Einde inhoudsopgave
Uitvoeringswet EEG-Executieverdrag
Artikel 2 [Verzoekschrift tot verlof]
Geldend
Geldend vanaf 01-09-2008
- Bronpublicatie:
20-03-2008, Stb. 2008, 100 (uitgifte: 08-04-2008, kamerstukken: 30815)
- Inwerkingtreding
01-09-2008
- Bronpublicatie inwerkingtreding:
03-07-2008, Stb. 2008, 274 (uitgifte: 01-01-2008, kamerstukken/regelingnummer: -)
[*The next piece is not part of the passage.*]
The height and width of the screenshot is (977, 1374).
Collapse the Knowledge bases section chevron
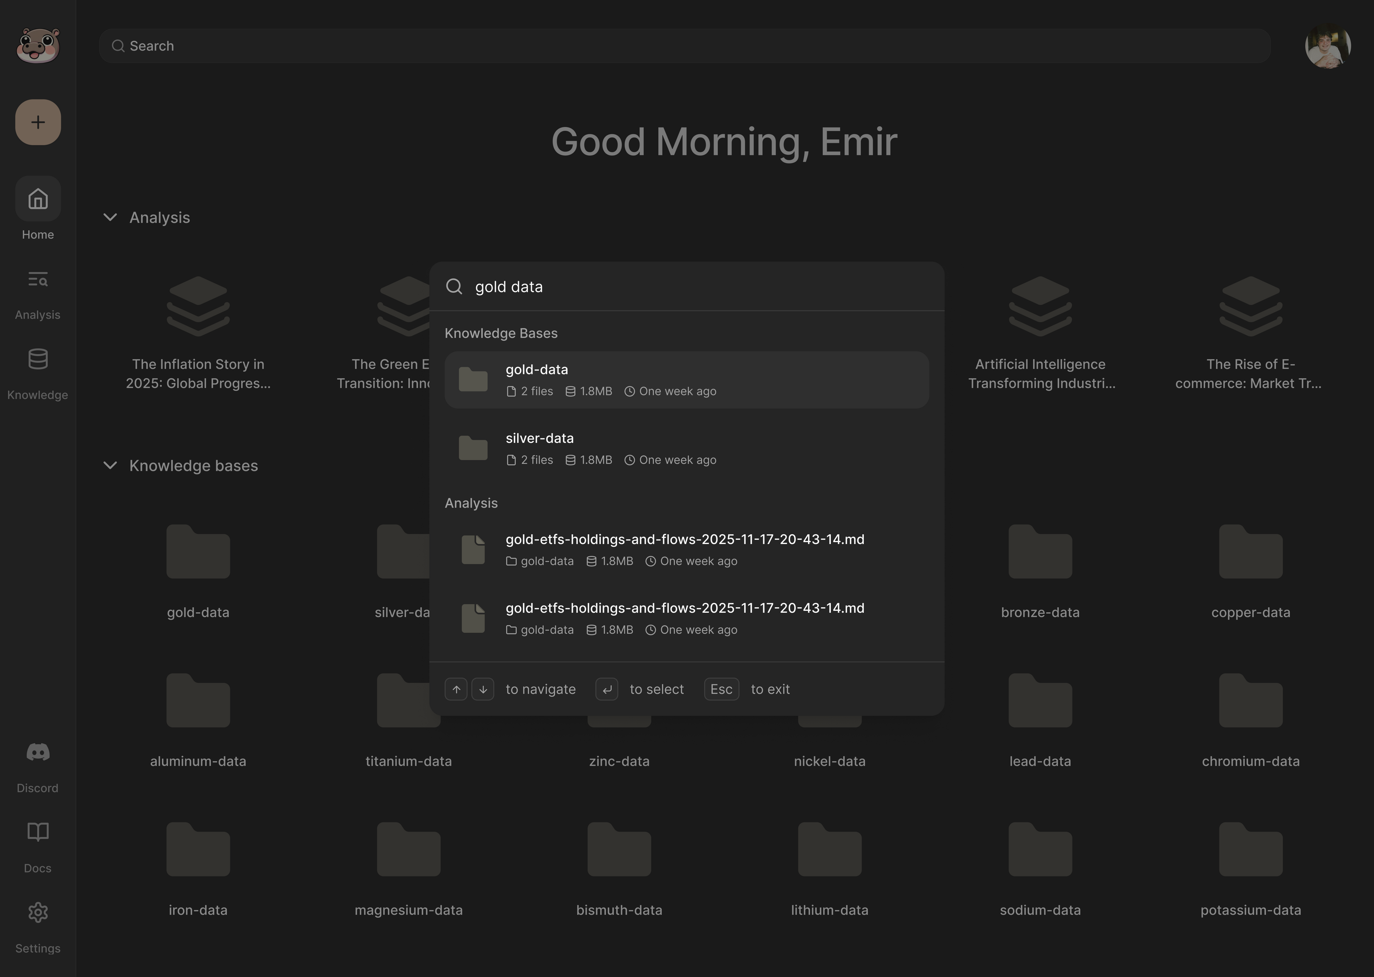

- Overige regelgevende instantie(s)
Ministerie van Buitenlandse Zaken
- Vakgebied(en)
Internationaal privaatrecht / Algemeen
1.
Ten aanzien van het verlof tot tenuitvoerlegging bedoeld in artikel 31 van het verdrag, zijn de artikelen 985–991 van het Wetboek van Burgerlijke Rechtsvordering niet van toepassing.
2.
Het in het eerste lid bedoelde verlof wordt gevraagd bij verzoekschrift, dat in de Nederlandse taal is gesteld, onverminderd artikel 7 van de Wet gebruik Friese taal in het rechtsverkeer. Het wordt ter griffie ingediend door een advocaat en houdt tevens in de keuze van een woonplaats binnen het arrondissement van de rechtbank. Het verzoekschrift wordt behandeld en beslist door de voorzieningenrechter van de rechtbank.
3.
Onverminderd het bepaalde bij artikel 48, eerste lid, van het verdrag wordt bij ongenoegzaamheid van de bij het verzoekschrift overgelegde documenten de verzoeker de gelegenheid tot aanvulling gegeven.
4.
In afwijking van het gestelde in de tweede zin van het tweede lid is de bijstand van een advocaat niet vereist indien het bedrag dat de partij tegen wie de tenuitvoerlegging wordt gevraagd moet voldoen in hoofdsom niet hoger is dan het bedrag, genoemd in artikel 93 onder a van het Wetboek van Burgerlijke Rechtsvordering. Is het eerstbedoelde bedrag uitgedrukt in een buitenlandse munteenheid, dan moet het worden omgerekend tegen de koers van de dag van de indiening van het verzoek om verlof tot tenuitvoerlegging.